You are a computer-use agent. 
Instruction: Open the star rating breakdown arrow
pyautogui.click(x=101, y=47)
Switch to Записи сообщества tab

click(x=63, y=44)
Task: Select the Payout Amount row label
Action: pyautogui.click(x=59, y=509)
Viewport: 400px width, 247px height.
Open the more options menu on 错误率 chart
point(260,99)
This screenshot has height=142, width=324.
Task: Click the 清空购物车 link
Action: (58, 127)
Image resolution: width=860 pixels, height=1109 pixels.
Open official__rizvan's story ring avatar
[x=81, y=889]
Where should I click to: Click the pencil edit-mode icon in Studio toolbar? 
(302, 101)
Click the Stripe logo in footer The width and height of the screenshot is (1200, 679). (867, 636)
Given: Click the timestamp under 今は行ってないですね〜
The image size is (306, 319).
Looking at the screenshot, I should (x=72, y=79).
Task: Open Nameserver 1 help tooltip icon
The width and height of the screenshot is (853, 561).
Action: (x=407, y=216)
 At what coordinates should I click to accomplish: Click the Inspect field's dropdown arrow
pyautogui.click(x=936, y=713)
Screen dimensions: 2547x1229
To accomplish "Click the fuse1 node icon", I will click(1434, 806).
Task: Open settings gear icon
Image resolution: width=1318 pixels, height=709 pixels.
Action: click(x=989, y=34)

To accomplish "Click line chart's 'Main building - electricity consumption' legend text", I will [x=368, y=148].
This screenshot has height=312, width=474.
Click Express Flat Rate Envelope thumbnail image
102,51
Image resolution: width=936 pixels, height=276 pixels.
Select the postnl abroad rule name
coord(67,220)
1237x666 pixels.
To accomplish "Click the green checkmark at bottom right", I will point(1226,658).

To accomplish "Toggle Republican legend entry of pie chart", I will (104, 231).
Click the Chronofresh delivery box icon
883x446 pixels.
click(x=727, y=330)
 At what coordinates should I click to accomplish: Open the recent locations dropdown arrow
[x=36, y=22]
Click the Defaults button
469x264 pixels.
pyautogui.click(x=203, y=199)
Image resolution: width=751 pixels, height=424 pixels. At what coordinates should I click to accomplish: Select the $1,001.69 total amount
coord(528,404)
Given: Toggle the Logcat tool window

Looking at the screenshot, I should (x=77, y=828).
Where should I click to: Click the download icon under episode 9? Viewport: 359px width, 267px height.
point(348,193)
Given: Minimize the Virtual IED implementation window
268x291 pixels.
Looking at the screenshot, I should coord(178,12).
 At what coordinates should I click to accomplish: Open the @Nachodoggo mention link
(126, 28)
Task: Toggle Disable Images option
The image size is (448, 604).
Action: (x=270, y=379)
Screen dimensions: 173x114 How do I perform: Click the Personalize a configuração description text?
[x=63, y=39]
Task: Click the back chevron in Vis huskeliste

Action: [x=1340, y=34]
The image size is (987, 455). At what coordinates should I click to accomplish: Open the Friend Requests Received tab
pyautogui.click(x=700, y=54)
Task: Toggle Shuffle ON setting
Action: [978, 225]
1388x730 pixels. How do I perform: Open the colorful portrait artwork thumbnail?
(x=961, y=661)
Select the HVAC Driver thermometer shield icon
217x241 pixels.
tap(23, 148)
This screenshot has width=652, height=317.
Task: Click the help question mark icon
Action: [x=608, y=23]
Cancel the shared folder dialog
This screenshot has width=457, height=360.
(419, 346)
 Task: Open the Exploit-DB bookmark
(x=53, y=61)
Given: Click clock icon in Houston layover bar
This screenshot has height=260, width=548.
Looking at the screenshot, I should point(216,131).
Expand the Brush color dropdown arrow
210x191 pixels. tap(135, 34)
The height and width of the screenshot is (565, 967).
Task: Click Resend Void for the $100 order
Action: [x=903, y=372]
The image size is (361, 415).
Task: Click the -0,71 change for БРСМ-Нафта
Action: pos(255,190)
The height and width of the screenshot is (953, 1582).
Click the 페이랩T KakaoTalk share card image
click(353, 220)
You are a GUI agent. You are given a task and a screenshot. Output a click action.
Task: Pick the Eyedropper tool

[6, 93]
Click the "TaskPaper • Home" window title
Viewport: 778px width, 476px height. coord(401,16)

What needs to be done: Copy each line of the listing that holds the word "will".

Task result:
To accomplish "Click the fuse1 node icon", I will click(1434, 806).
To accomplish "Click line chart's 'Main building - electricity consumption' legend text", I will [x=368, y=148].
To accomplish "Click the green checkmark at bottom right", I will point(1226,658).
To accomplish "Toggle Republican legend entry of pie chart", I will (104, 231).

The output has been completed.